The aim of this study is to investigate if the three–dimensional (3D) double inversion recovery (DIR) sequence is superior compared to the 3D fluid–attenuated inversion–recovery (FLAIR) sequence in detecting intracortical, mixed, juxtacortical (JX), and deep grey matter (GM) lesions in multiple sclerosis (MS) patients. The correlation between intracortical lesion load and disability status was also investigated. Magnetic resonance imaging examinations of 24 patients (9 males, 15 females; mean age 34.4±12.0 (16-69) were retrospectively evaluated from our database. Lesions were counted and classified according to anatomic regions as intracortical, mixed, JX, and deep GM on the 3D DIR and FLAIR sequences. The incidence of lesions on the two sequences were identified and compared. The relationship between the number of lesions and type of MS, patient age, gender, duration of the disease, disability, the mean number of attacks per year and Expanded Disability Status Scale (EDSS) score was also investigated.

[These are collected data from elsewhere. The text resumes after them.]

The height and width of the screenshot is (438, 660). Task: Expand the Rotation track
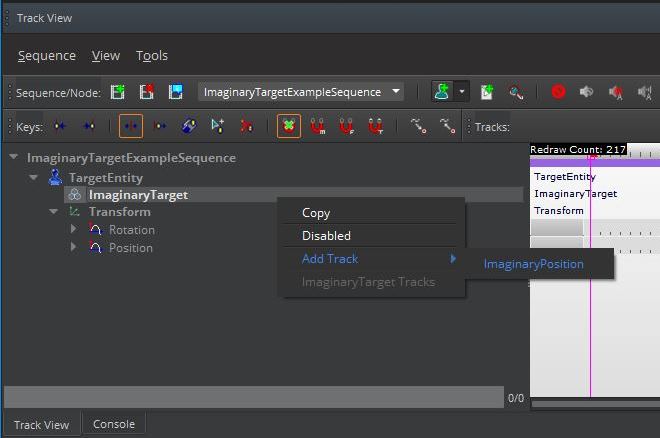(73, 230)
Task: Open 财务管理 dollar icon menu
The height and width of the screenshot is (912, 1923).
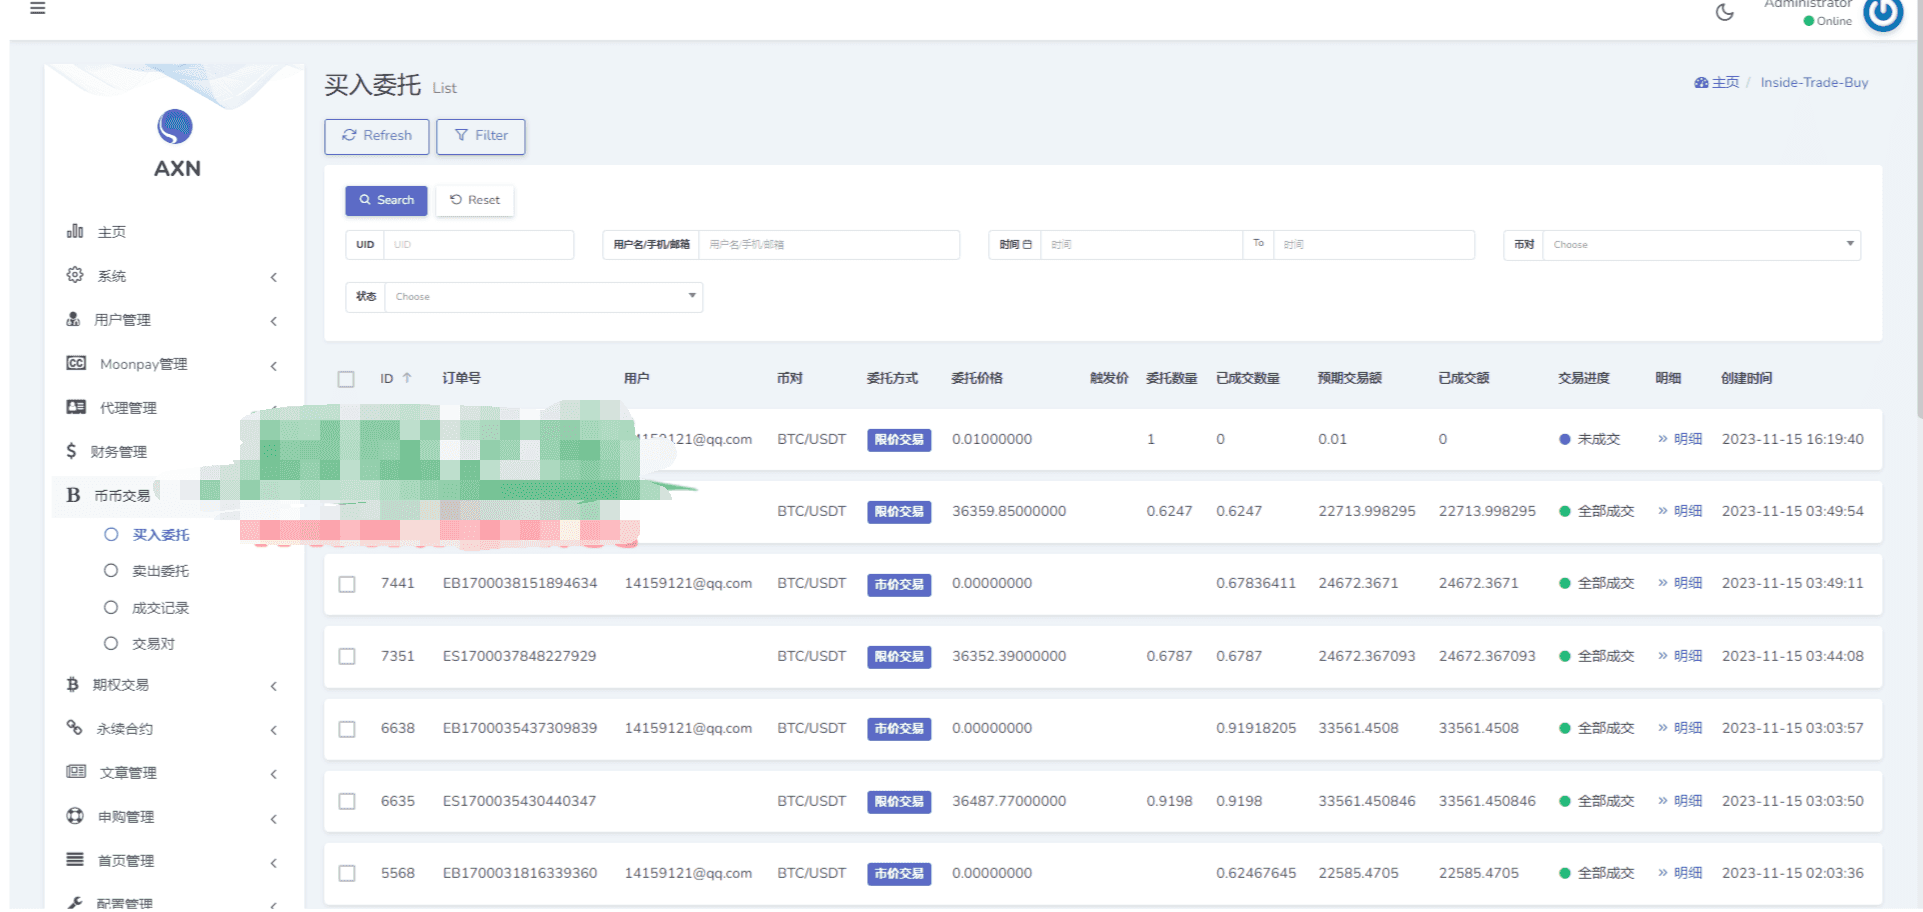Action: [71, 451]
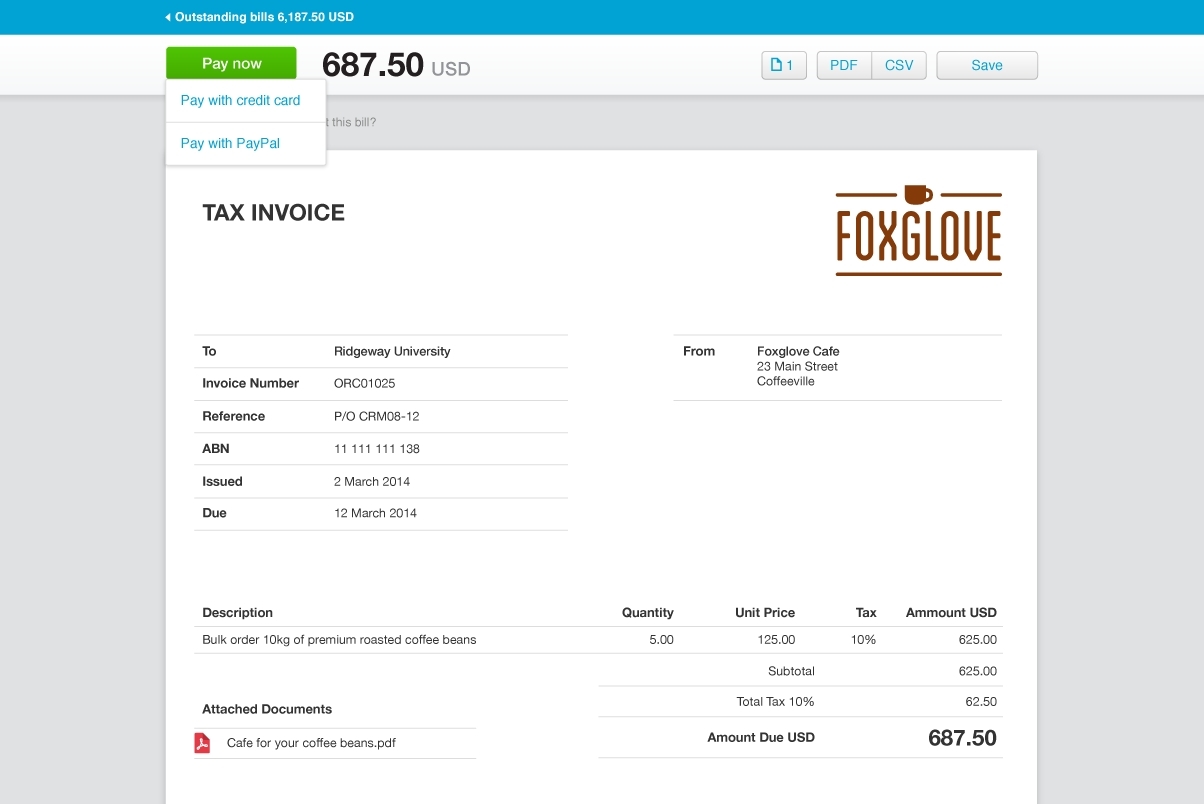This screenshot has height=804, width=1204.
Task: Click the back arrow beside Outstanding bills
Action: [x=168, y=17]
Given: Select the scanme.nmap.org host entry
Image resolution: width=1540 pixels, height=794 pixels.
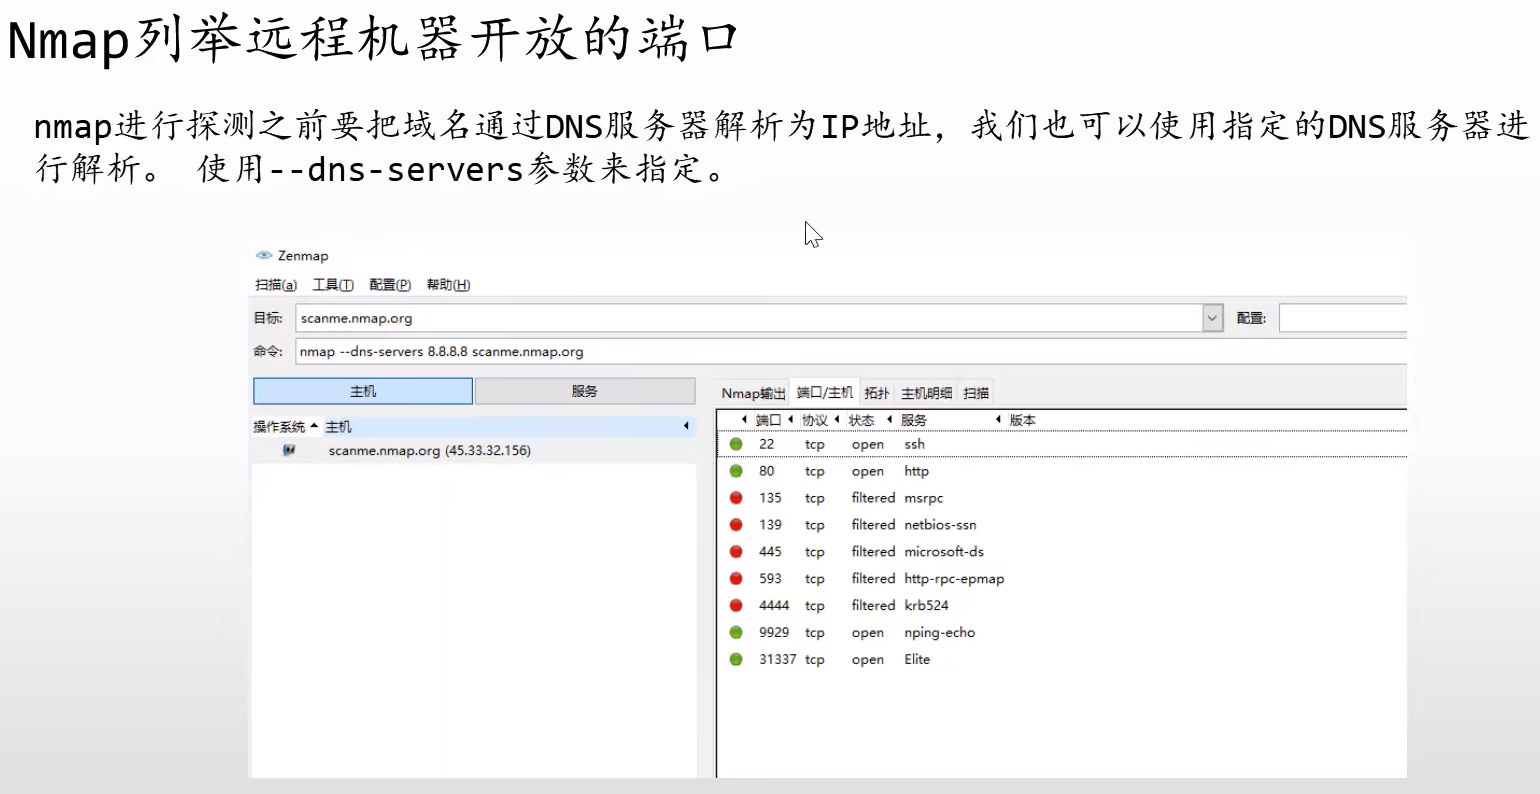Looking at the screenshot, I should pyautogui.click(x=428, y=450).
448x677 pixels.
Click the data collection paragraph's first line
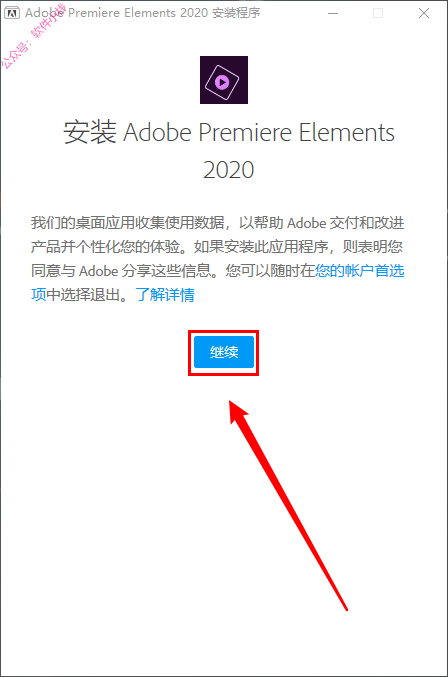[218, 223]
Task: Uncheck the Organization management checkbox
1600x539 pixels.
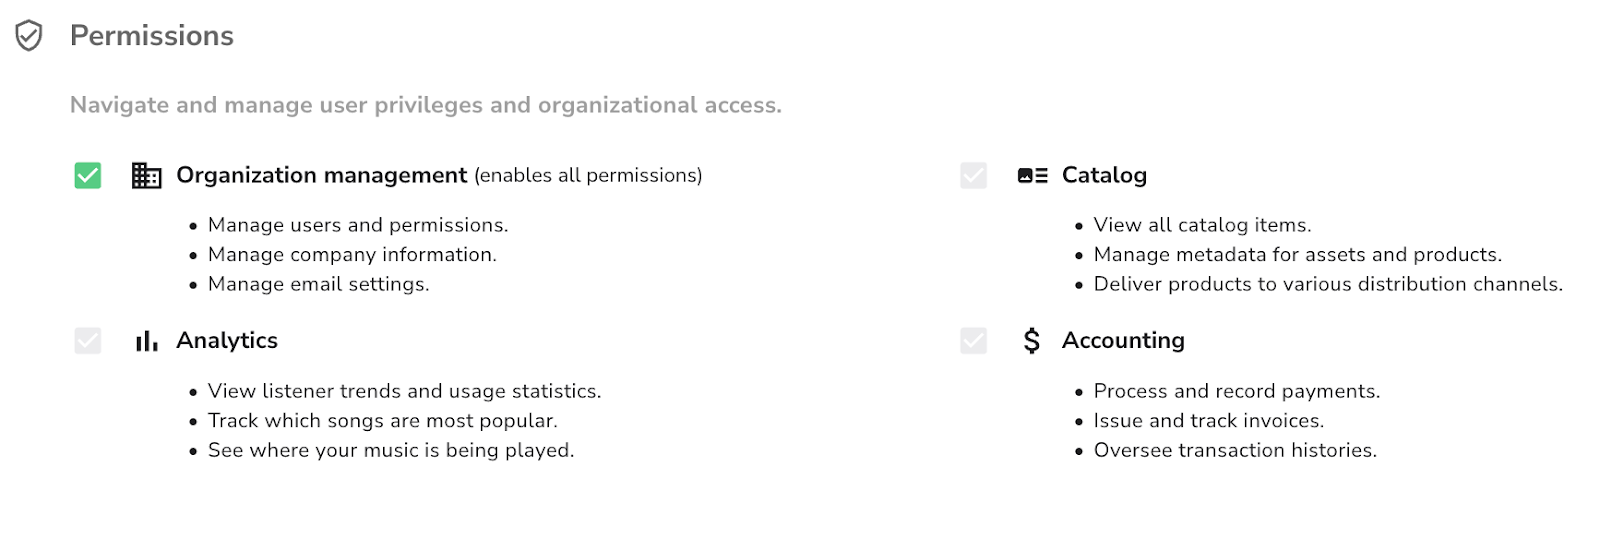Action: click(x=88, y=176)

More lesions were detected by the DIR sequence compared to the FLAIR sequence in all regions except for thalamus (11/12). The lesion detection superiority of DIR was statistically significant for intracortical lesions (p<0.001) and GM lesions (intracortical +mixed) (p<0.001). Lesion load of the JX area in the DIR sequence decreased as the disease duration (r=-0.444; p=0.030) and age (r=-0.473; p=0.020) increased. JX lesion load in the DIR sequence decreased as the number of attacks increased (r=-0.602; p=0.002). More mixed lesion load on the DIR sequence were found in cerebral atrophy group than in no cerebral atrophy group (p=0.026). EDSS score increased as the disease duration and number of attacks increased (p=0.003, p<0.001). There was no correlation between lesion location and EDSS score. The DIR sequence is superior to the FLAIR sequence in the detection of intracortical and GM lesions. Also, the mixed lesion load on the DIR sequence is correlated with cerebral atrophy.